Directions.
Copy out the part of the listing that opens with the line containing "You are a GUI" and closes with the line containing "(x=90, y=2098)", replacing "Home tab" with "Search tab" and changing nothing else. Omit the pictures.

Items.
++++++++
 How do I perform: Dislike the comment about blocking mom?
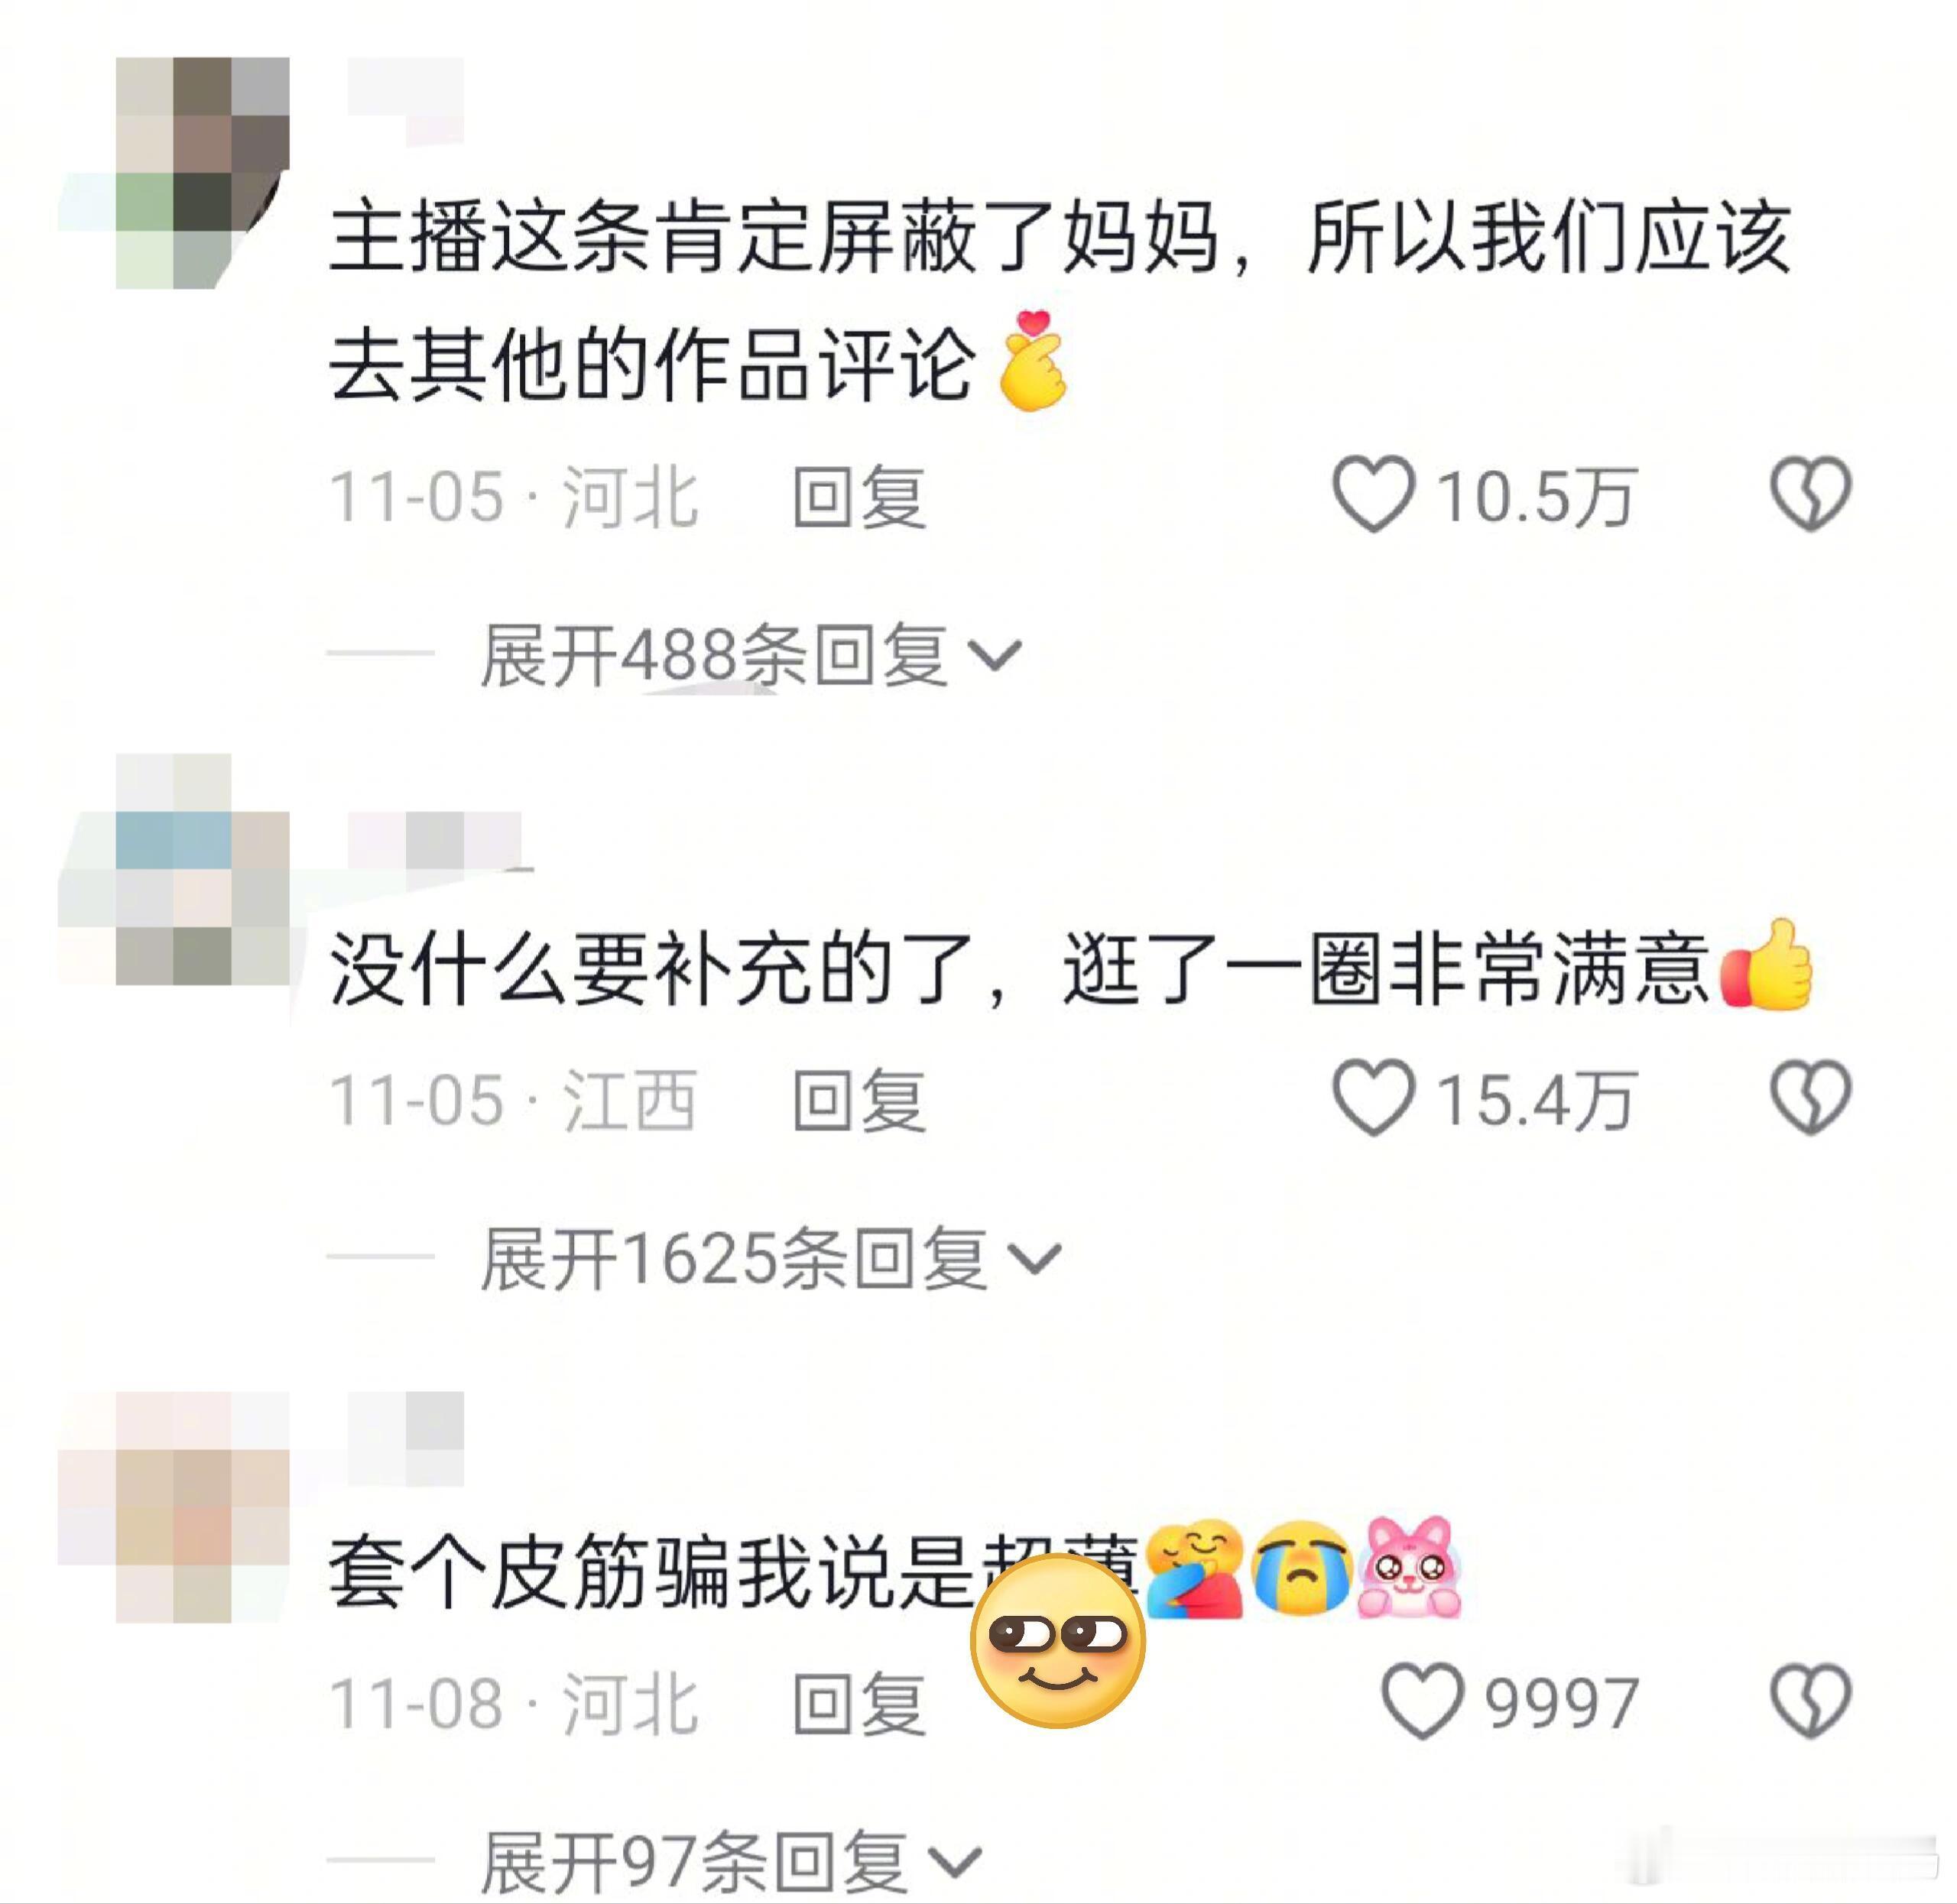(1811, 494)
++++++++
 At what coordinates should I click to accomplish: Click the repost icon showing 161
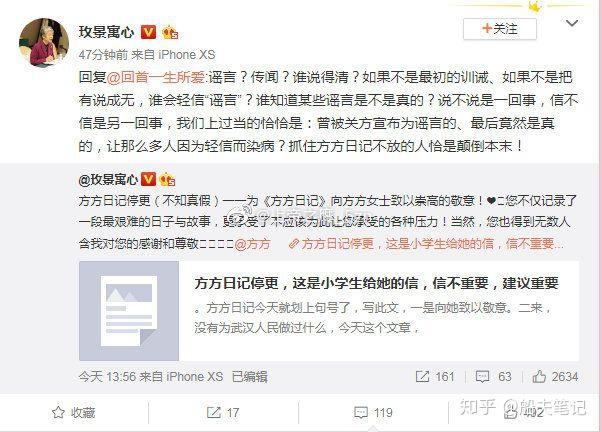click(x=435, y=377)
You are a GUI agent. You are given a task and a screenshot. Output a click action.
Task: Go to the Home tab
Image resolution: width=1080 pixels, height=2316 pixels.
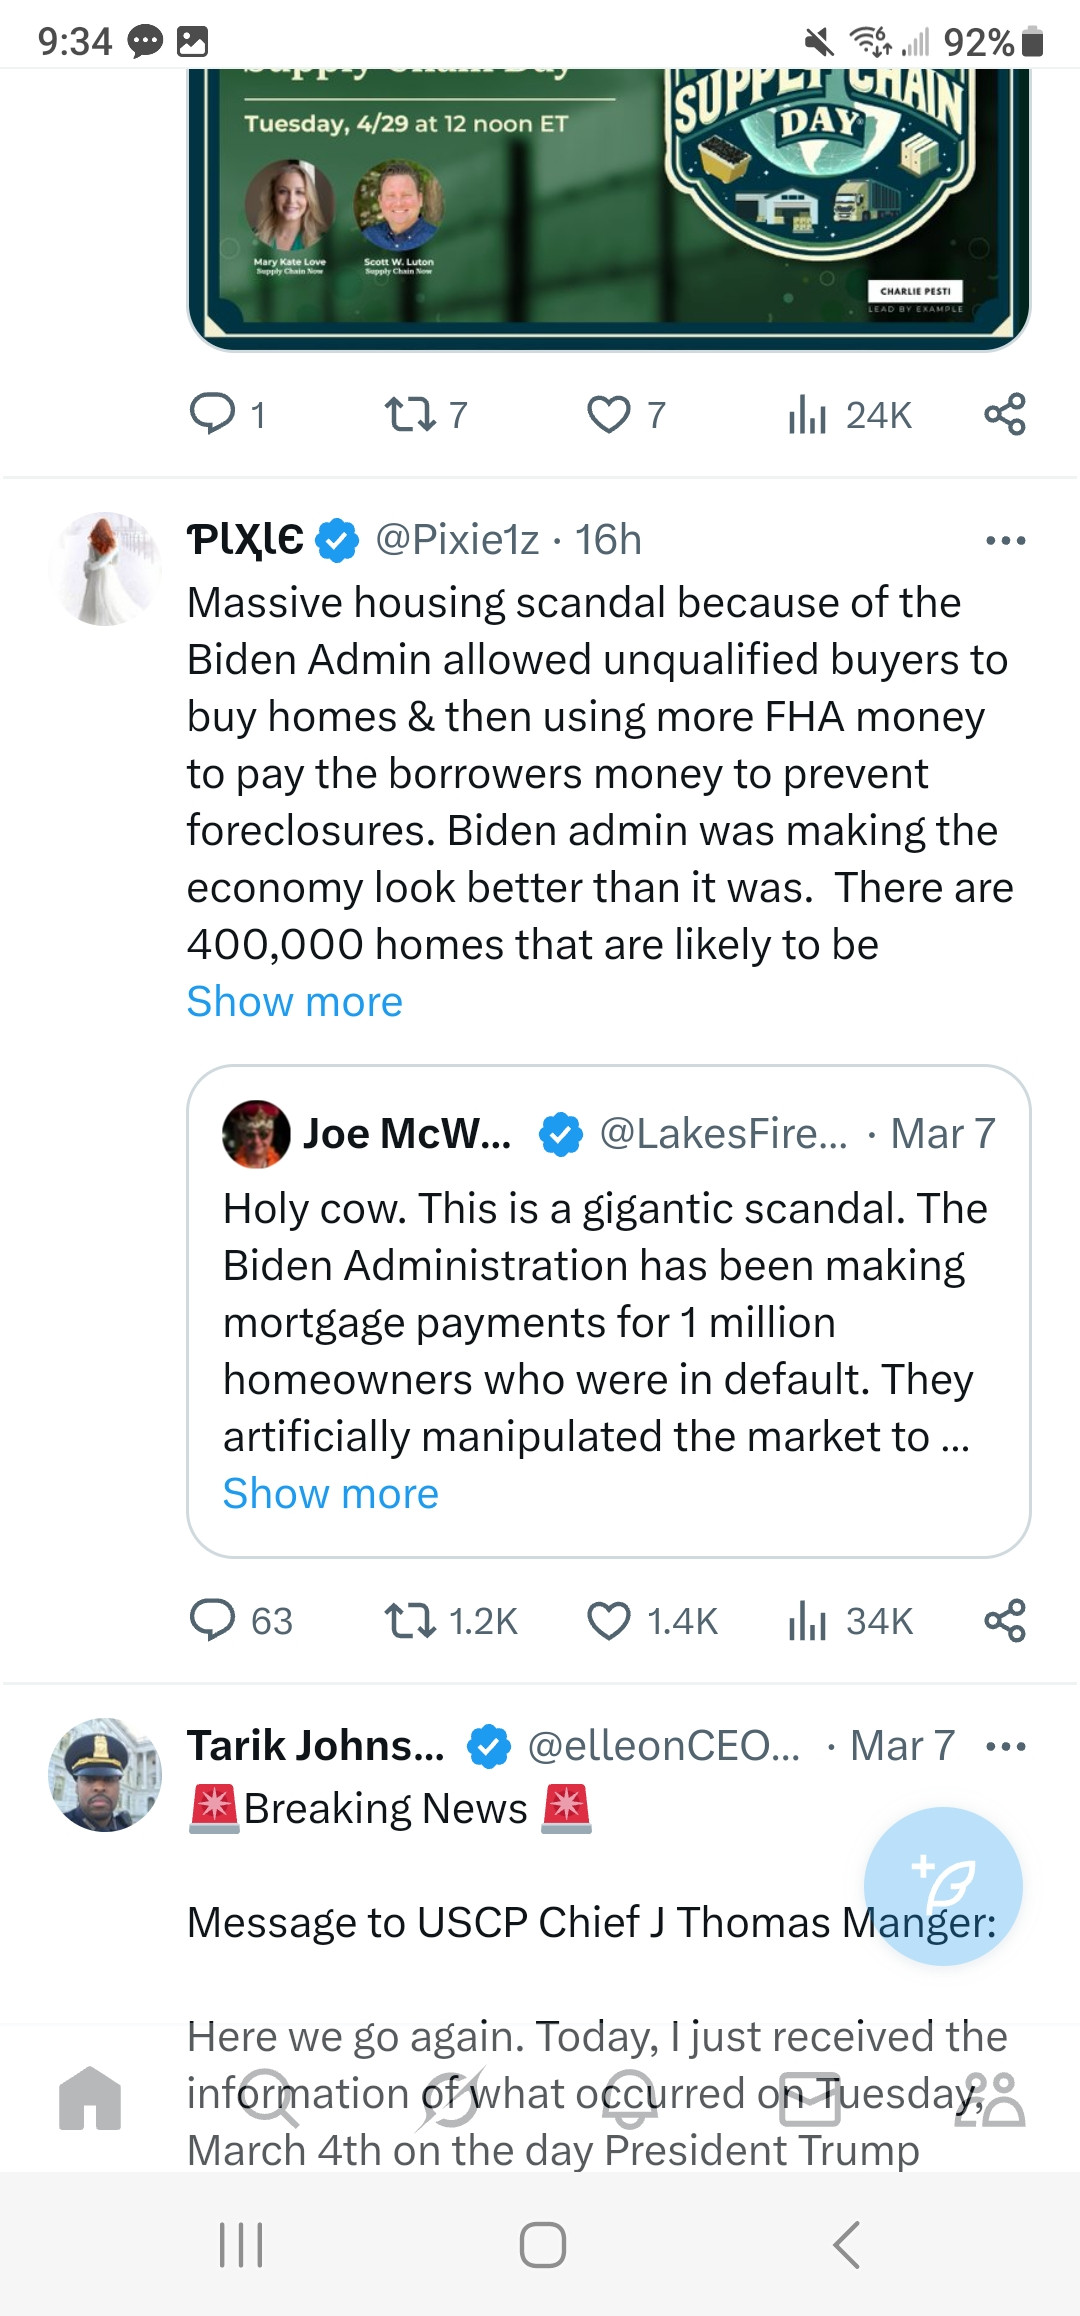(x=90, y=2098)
++++++++
Task output.
You are a GUI agent. You are given a task and a screenshot. Output a click action.
Task: Go to the Search tab
Image resolution: width=1080 pixels, height=2316 pixels.
(x=90, y=2098)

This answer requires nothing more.